> WHAT IS BEING ASKED:
Take the part that opens with the line containing "Click the Ikano" and closes with the line containing "coord(1434,349)", and write it out again with "dropdown" changed to "menu" and everything else left as it is.

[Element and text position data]
────────────────────

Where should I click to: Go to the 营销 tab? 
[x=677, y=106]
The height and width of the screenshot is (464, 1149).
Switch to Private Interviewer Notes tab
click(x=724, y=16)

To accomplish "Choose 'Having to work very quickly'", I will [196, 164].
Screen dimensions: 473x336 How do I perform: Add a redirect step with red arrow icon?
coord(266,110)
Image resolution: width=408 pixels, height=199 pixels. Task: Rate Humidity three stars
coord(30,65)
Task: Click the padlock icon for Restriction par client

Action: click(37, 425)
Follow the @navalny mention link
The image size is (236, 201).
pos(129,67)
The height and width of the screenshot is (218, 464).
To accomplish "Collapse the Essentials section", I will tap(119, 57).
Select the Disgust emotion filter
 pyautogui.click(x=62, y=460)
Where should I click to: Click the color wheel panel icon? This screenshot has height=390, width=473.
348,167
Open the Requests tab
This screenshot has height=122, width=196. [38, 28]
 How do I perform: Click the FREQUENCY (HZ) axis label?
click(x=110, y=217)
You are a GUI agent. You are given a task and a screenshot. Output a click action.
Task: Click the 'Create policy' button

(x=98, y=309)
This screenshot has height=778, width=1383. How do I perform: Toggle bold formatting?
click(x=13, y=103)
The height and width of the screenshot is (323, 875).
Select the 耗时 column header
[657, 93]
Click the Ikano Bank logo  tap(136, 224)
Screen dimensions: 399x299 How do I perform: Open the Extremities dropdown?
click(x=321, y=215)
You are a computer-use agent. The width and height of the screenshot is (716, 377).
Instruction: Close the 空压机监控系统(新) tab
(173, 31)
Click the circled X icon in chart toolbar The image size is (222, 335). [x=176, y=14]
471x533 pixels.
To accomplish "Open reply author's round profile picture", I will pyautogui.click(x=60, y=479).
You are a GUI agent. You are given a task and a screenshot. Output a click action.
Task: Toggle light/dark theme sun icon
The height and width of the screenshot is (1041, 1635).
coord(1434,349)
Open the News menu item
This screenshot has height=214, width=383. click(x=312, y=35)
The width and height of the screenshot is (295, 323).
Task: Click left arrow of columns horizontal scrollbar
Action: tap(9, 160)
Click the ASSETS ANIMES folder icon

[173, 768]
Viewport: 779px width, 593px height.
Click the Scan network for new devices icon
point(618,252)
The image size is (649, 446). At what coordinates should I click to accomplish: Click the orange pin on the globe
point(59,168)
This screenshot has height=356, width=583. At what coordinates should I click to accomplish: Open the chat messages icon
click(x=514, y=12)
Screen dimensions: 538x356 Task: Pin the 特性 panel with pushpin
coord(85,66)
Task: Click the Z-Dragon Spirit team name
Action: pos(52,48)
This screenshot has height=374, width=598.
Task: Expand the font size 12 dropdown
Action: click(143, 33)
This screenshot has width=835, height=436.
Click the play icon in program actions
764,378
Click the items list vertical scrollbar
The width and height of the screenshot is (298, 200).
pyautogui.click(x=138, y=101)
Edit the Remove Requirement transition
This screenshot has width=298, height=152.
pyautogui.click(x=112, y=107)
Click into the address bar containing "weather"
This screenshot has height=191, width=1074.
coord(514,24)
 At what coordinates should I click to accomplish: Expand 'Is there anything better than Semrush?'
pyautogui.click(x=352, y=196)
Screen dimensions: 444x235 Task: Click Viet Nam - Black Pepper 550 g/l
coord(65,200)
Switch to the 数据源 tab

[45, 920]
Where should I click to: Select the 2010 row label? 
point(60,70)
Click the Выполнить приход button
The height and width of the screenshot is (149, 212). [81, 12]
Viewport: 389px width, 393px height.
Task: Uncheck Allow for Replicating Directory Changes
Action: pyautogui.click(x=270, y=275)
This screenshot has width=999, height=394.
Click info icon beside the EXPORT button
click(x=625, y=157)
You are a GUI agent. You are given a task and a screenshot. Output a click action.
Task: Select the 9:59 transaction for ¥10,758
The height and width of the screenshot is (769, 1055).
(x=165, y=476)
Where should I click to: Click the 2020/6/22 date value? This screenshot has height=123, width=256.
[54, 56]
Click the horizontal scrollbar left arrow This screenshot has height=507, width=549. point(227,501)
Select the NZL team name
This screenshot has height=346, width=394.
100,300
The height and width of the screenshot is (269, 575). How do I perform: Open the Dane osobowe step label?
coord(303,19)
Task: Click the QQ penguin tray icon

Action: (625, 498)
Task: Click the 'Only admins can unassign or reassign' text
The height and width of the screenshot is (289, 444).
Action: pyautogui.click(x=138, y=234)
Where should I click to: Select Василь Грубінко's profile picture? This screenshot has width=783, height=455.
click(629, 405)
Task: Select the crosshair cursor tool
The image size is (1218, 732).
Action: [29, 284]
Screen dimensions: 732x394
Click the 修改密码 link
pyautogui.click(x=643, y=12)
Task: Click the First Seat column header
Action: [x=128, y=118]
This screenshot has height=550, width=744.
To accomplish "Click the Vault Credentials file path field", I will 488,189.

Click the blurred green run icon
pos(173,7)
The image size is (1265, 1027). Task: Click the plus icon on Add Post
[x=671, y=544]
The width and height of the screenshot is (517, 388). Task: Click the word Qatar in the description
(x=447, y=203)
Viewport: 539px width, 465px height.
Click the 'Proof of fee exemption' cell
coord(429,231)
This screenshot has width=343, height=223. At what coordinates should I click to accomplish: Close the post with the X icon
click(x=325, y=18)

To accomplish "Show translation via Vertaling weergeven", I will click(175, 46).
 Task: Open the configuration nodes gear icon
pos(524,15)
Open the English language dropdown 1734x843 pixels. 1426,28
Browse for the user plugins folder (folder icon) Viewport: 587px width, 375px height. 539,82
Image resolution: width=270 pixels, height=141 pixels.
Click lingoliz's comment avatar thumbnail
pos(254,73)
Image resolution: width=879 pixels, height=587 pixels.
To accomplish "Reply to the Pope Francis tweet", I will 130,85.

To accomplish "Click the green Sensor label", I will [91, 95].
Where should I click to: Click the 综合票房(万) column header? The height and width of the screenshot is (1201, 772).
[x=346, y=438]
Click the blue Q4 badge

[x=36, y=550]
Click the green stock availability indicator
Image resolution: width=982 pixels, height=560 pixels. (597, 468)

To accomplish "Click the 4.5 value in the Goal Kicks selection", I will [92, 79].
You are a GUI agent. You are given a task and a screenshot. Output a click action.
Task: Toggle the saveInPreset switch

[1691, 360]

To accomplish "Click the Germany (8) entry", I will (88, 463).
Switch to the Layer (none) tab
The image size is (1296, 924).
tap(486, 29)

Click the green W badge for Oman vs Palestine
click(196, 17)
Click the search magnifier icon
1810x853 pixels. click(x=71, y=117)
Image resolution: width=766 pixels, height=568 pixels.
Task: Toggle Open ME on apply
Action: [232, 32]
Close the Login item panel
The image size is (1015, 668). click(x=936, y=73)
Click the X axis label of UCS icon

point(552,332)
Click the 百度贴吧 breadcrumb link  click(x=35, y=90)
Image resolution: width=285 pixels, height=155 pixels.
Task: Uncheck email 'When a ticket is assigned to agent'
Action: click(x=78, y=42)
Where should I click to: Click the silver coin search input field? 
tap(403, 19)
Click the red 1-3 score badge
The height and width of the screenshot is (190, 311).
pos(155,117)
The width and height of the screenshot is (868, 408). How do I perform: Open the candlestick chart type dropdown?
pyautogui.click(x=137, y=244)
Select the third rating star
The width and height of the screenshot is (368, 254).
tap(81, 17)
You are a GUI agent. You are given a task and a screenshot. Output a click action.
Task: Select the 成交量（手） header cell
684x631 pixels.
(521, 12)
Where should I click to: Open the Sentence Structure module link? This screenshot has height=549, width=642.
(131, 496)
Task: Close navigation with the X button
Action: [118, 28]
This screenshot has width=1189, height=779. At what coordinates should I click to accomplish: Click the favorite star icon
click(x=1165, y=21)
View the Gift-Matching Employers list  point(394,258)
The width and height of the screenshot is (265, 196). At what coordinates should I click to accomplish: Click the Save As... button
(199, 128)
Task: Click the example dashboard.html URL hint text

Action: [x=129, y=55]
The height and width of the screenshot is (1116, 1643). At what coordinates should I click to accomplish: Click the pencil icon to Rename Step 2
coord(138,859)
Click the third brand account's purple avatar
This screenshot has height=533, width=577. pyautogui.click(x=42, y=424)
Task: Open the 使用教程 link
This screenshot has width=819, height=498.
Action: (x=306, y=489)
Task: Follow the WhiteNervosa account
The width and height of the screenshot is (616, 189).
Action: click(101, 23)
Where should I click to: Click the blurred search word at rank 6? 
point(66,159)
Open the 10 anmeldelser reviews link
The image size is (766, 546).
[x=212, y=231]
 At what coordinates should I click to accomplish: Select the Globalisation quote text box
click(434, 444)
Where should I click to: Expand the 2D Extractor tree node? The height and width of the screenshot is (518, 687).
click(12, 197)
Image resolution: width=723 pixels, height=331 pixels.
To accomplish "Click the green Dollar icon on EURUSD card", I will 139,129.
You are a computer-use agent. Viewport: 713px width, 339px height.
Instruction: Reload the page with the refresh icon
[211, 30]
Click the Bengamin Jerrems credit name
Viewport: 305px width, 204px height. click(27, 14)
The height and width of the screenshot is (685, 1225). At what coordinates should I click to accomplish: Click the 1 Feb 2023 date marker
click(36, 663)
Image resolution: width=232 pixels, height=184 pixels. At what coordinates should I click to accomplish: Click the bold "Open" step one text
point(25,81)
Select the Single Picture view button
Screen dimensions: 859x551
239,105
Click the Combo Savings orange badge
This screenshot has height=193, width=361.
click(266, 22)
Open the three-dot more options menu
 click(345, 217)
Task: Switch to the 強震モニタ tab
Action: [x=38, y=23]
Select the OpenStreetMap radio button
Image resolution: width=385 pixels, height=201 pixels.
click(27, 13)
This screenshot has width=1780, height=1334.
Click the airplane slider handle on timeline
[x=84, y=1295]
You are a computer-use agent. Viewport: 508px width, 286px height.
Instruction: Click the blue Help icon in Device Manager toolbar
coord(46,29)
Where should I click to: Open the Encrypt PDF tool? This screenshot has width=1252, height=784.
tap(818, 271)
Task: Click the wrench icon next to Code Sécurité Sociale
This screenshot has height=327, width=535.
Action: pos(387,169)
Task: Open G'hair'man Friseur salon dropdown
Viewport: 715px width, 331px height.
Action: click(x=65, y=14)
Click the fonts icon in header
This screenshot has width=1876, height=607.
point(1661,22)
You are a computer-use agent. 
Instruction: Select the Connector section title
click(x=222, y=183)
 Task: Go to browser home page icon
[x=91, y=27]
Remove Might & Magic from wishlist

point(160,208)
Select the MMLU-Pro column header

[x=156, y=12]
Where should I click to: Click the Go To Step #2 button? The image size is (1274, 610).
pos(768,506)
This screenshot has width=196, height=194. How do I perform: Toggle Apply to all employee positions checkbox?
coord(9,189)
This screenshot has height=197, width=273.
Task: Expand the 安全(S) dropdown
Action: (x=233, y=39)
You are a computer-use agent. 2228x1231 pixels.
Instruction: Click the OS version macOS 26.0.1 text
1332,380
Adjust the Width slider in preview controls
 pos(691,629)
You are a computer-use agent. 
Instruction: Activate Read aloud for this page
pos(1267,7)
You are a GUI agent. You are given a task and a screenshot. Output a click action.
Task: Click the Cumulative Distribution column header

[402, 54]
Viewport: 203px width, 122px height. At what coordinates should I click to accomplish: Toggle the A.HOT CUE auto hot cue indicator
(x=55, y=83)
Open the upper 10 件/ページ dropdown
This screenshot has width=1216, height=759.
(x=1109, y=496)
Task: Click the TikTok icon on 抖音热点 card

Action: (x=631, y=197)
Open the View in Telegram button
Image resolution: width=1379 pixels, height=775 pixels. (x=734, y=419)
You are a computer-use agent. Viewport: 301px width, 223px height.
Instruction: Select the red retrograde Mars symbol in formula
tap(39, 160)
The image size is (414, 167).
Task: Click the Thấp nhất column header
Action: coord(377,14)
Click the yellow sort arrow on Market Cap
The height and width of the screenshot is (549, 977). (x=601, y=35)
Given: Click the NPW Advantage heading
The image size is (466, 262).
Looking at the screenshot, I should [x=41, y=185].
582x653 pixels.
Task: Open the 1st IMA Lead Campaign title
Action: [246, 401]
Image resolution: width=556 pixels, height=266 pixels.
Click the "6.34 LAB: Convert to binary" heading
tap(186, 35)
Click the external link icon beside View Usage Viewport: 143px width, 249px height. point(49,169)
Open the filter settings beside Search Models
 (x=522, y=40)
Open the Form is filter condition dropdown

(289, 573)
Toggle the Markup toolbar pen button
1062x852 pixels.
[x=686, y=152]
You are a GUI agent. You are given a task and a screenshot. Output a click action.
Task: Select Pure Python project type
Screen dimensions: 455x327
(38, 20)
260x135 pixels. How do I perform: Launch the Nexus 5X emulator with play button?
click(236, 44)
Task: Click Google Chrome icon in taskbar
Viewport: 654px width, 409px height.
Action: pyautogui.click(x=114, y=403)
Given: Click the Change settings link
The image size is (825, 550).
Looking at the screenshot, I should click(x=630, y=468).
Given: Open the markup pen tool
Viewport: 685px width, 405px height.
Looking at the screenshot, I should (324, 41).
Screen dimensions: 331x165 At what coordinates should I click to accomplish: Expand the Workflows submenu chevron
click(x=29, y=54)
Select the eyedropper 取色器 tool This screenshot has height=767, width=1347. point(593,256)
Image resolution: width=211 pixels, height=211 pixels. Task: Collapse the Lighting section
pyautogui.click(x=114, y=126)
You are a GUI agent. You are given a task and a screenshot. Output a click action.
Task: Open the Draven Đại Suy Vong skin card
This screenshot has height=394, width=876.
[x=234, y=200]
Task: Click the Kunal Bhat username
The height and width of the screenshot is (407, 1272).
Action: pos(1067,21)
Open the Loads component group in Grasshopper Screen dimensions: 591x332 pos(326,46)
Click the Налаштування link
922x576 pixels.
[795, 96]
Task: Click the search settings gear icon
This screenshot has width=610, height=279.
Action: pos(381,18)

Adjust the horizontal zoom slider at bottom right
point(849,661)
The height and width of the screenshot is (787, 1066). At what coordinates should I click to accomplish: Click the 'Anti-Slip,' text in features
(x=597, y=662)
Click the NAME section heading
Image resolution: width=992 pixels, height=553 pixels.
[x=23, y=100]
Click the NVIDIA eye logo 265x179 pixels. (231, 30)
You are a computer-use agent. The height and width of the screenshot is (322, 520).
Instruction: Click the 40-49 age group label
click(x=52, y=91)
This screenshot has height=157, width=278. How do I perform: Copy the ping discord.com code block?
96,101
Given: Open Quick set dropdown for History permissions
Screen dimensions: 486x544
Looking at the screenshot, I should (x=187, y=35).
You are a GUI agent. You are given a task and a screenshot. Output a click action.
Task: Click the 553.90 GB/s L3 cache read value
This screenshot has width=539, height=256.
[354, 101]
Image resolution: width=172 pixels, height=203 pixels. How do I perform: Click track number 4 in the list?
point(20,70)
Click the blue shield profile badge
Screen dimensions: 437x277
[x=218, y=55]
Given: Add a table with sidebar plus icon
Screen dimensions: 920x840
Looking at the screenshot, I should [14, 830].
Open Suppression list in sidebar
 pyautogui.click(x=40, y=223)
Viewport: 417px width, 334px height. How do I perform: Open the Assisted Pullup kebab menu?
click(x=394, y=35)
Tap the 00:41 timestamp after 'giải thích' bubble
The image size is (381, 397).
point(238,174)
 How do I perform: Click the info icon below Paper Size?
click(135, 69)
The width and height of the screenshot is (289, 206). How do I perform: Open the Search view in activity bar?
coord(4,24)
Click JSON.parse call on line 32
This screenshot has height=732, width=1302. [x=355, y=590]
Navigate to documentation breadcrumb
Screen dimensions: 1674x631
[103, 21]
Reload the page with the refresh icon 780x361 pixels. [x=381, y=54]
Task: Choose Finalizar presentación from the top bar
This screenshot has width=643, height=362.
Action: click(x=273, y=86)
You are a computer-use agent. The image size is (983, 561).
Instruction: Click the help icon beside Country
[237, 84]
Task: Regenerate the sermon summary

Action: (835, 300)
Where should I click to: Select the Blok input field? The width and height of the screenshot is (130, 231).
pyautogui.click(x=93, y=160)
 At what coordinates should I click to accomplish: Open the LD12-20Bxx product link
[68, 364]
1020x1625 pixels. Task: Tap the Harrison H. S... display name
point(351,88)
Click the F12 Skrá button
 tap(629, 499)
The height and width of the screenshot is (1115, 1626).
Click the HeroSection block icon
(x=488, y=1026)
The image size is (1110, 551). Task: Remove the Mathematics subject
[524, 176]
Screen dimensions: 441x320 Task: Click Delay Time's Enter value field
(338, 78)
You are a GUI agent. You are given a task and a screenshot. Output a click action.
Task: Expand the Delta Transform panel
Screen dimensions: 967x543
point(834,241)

────────────────────

> ANSWER TO THIS EXERCISE:
Click the Ikano Bank logo  tap(136, 224)
Screen dimensions: 399x299 How do I perform: Open the Extremities menu?
click(x=321, y=215)
You are a computer-use agent. The width and height of the screenshot is (716, 377).
Instruction: Close the 空压机监控系统(新) tab
(173, 31)
Click the circled X icon in chart toolbar The image size is (222, 335). [x=176, y=14]
471x533 pixels.
To accomplish "Open reply author's round profile picture", I will pyautogui.click(x=60, y=479).
You are a GUI agent. You are given a task and a screenshot. Output a click action.
Task: Toggle light/dark theme sun icon
The height and width of the screenshot is (1041, 1635).
coord(1434,349)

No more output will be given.